David N. Seelig for The New York Times
On St. Johns Bridge over the Willamette in Portland, Ore.
By MATT FURBER Published: April 2, 2009

“A LOT of good cyclists come out of Portland just because you can ride year-round,” said Bruce Rogers, an athletic-shoe designer visiting from his home in Hailey, Idaho. “I love coming back because I love the biking, no matter what time of year it is. More than fitness, it’s a fun outlet. As long as you have decent rainwear you can ride in any weather.”

Careering through streets on a bicycle in Portland, Ore., this time of year can be an easy weekend adventure that mixes showers, sunbursts, cafes and a robust bicycle culture. And equipped with a sturdy rain jacket, booties, fenders and a bike map (a waterproof version that folds to the size of a credit card is handy), visitors can enjoy the city the way locals do.

On a recent misty Friday evening, bicyclists wearing blinking safety lights formed a spontaneous, festive parade across the Hawthorne Bridge. The impromptu peloton flashed by like a line of flickering fireflies.

Tourists will find that Portlanders seem to know how to avoid the biggest gushers, perfecting the art of ducking into a cafe at the moment that passing showers soak the streets. “I’ve seen a lot of double rainbows this winter,” said Andrew Butterfield, a teacher at da Vinci Arts Middle School, who was drinking a coffee in the Hollywood neighborhood during one cloudburst.

For visitors, it’s possible to land at Portland International Airport and hop the MAX Light Rail to start a city tour.

“You can just load your bike on the train and head into town,” said Don Shepler, a Portland-trained chef who, together with his wife, Erin Zell, runs Galena Lodge, a Nordic skiing retreat and summer hiking stop in southern Idaho. The couple enjoy returning to Portland for biking-and- food tours.

“The last time we were there we rode to a bunch of different restaurants on Alberta Street,” Ms. Zell said. “We’d enjoy a drink and appetizers and ride somewhere else.”

Days of clear weather come and go this time of year, but it never really rains that hard, Mr. Shepler said, adding that he liked the flow of bicycle traffic in Portland. “On the side streets with bike lanes you’re on the grid, and you can just go,” he said.

It helps to have a Bike There! map, published by the regional governing body known as Metro and available at bike shops and the downtown visitors center. A mapping program, found at byCycle.org, can help visitors pick the best biking route to markets, galleries, museums or other destinations.

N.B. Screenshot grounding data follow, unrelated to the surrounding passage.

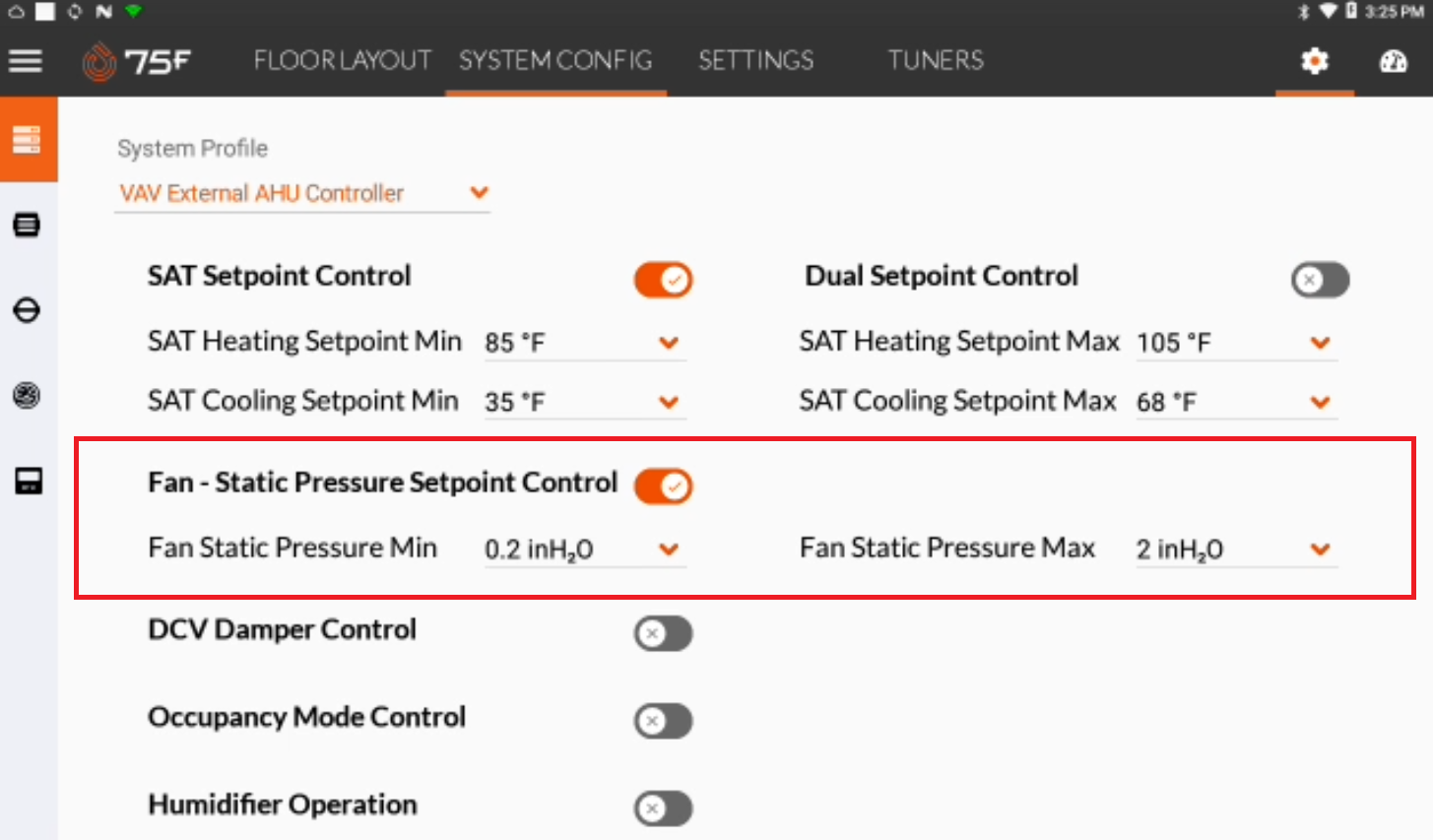This screenshot has width=1433, height=840.
Task: Enable Dual Setpoint Control
Action: point(1320,280)
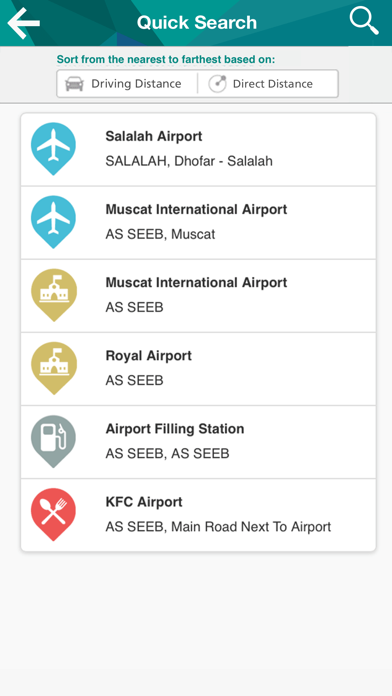392x696 pixels.
Task: Tap the address 'SALALAH, Dhofar - Salalah'
Action: pyautogui.click(x=189, y=161)
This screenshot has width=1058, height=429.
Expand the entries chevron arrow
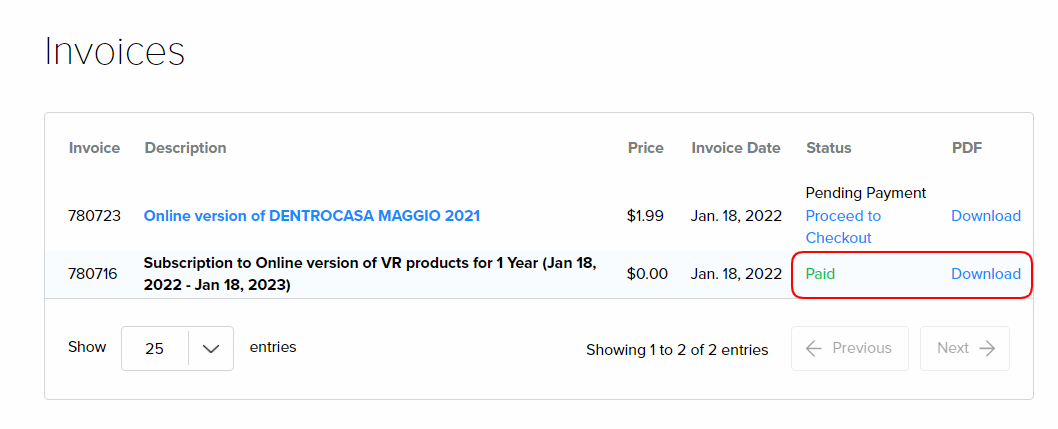click(x=211, y=349)
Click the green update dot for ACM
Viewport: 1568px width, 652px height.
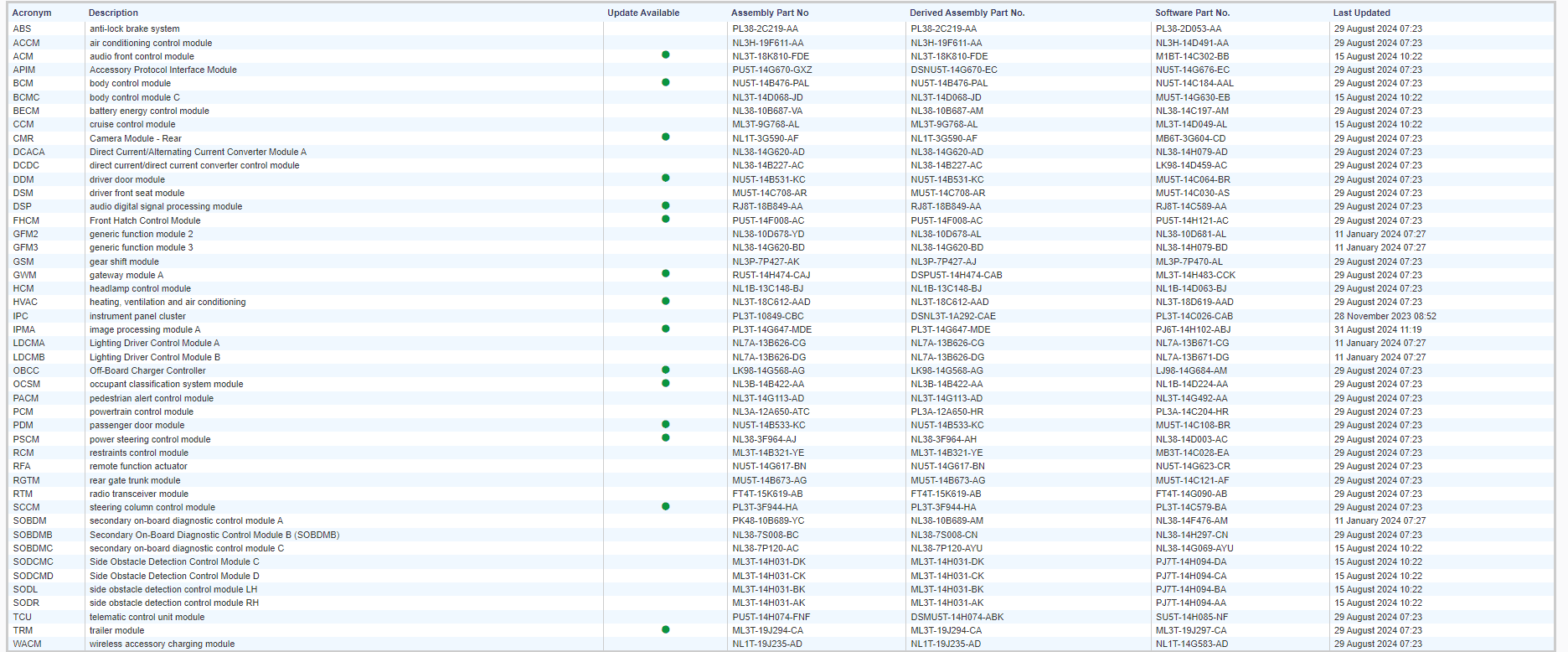[x=665, y=55]
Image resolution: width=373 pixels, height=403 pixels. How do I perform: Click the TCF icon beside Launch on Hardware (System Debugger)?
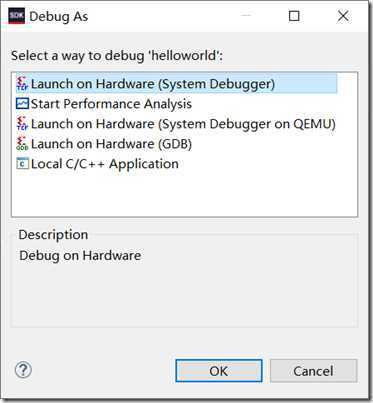coord(22,84)
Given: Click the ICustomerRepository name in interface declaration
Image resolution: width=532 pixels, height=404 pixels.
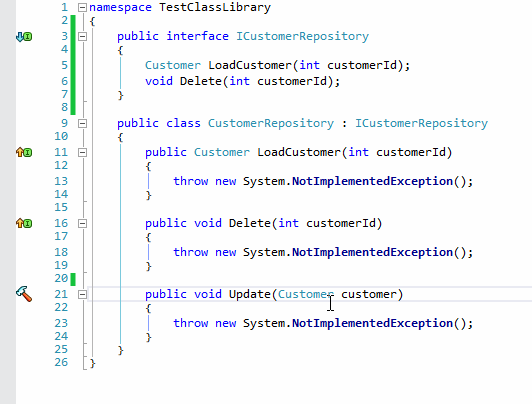Looking at the screenshot, I should 302,36.
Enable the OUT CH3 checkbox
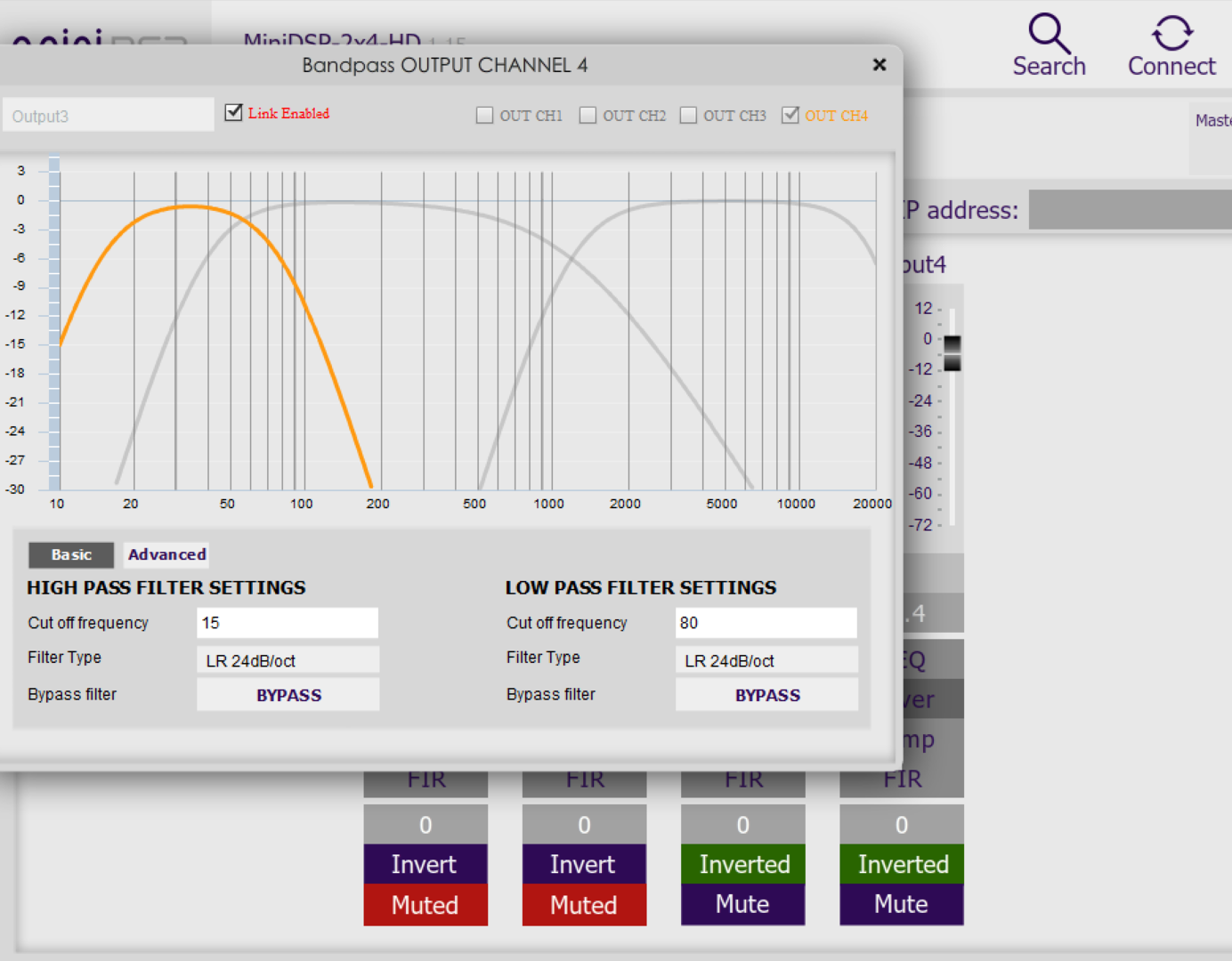Viewport: 1232px width, 961px height. [688, 116]
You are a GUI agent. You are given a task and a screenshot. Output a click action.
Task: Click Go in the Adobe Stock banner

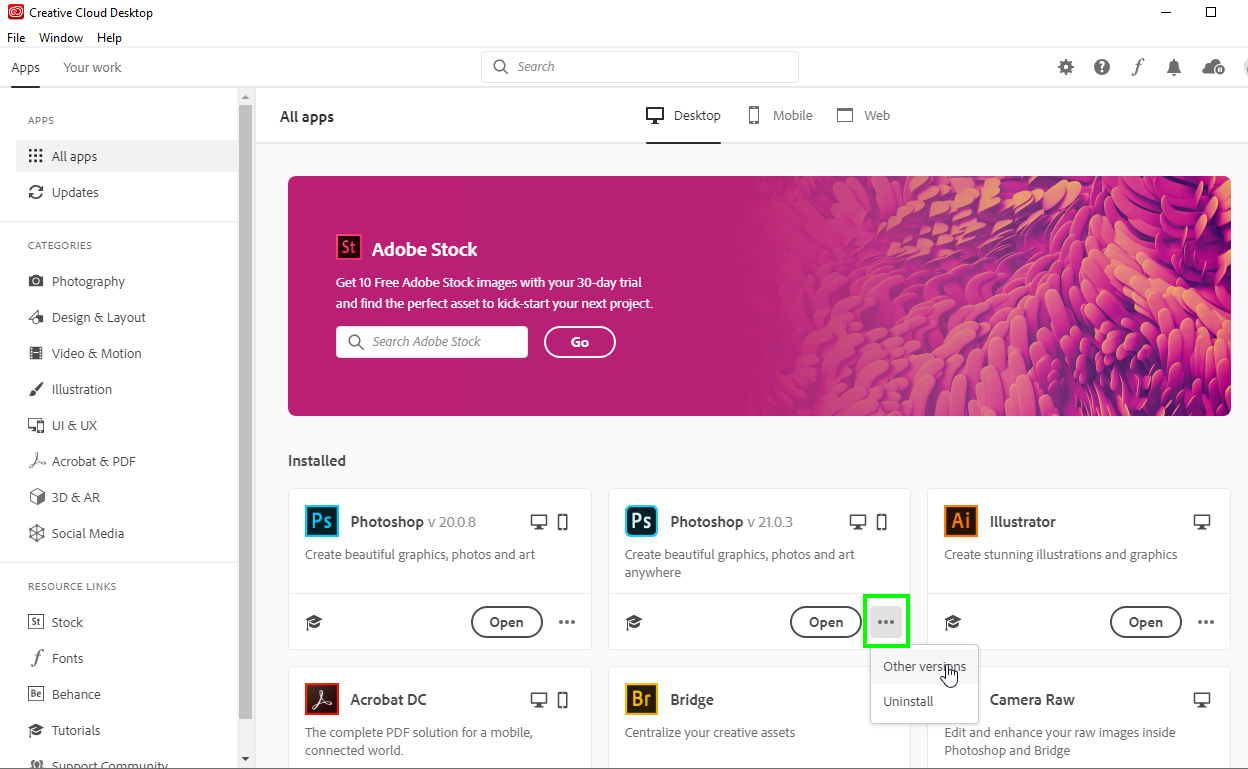[x=580, y=342]
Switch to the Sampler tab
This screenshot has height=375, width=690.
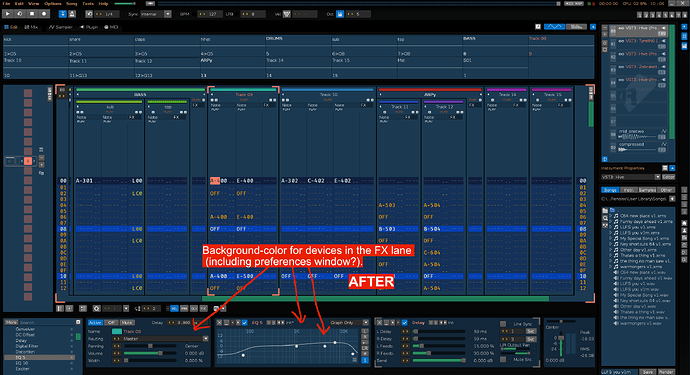coord(61,27)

Locking up at on-street bicycle parking stands downtown near the Portland Museum of Art, cyclists also take advantage of Benson Bubblers, drinking fountains in various locations around town. While filling a water bottle, it was impossible not to notice how many people are on bikes despite the rain.

“Portland is a really easy and comfortable city to use a bicycle as transportation,” said Roger Geller, Portland’s bicycle coordinator since 1994. “There is a lot of energy around cycling right now and it’s not just 20-year-old men racing. I see average people out biking.”

Mr. Butterfield, who has been a bicycle commuter in Portland for 20 years, suggests that visitors take a tour over the four bicycle-friendly bridges on the Willamette River (the Broadway, Steel, Burnside and Hawthorne Bridges) as a good way to get oriented. But a bridge tour only scratches the surface of biking opportunities in and around Portland. A trip on the tram from the river to the hillside campus of Oregon Heath & Science University reveals a compelling green landscape. Fresh snow on the volcanic peaks of Mount Hood and Mount St. Helens in the Cascade Range makes the view of the city hardly seem urban.

Riders who wish to delve deeper into Portland’s diverse bicycle culture can simply drop in on pubs like Hopworks Urban Brewery in Southeast, a tavern decorated with spare bike parts that serves organic beer.

Stopping at Hopworks pub was Brian Schultz, an engineer with Chris King Precision Components, a manufacturer of bike parts, transplanted to Portland from California, and his wife Molly Mattecheck Schultz, a former employee of Team Estrogen, an Oregon-based company specializing in fitness apparel for women. Conversation quickly turned to tales of their recent 5,000-mile coast-to-coast bicycle tour, inspired by their love of cycling in Portland.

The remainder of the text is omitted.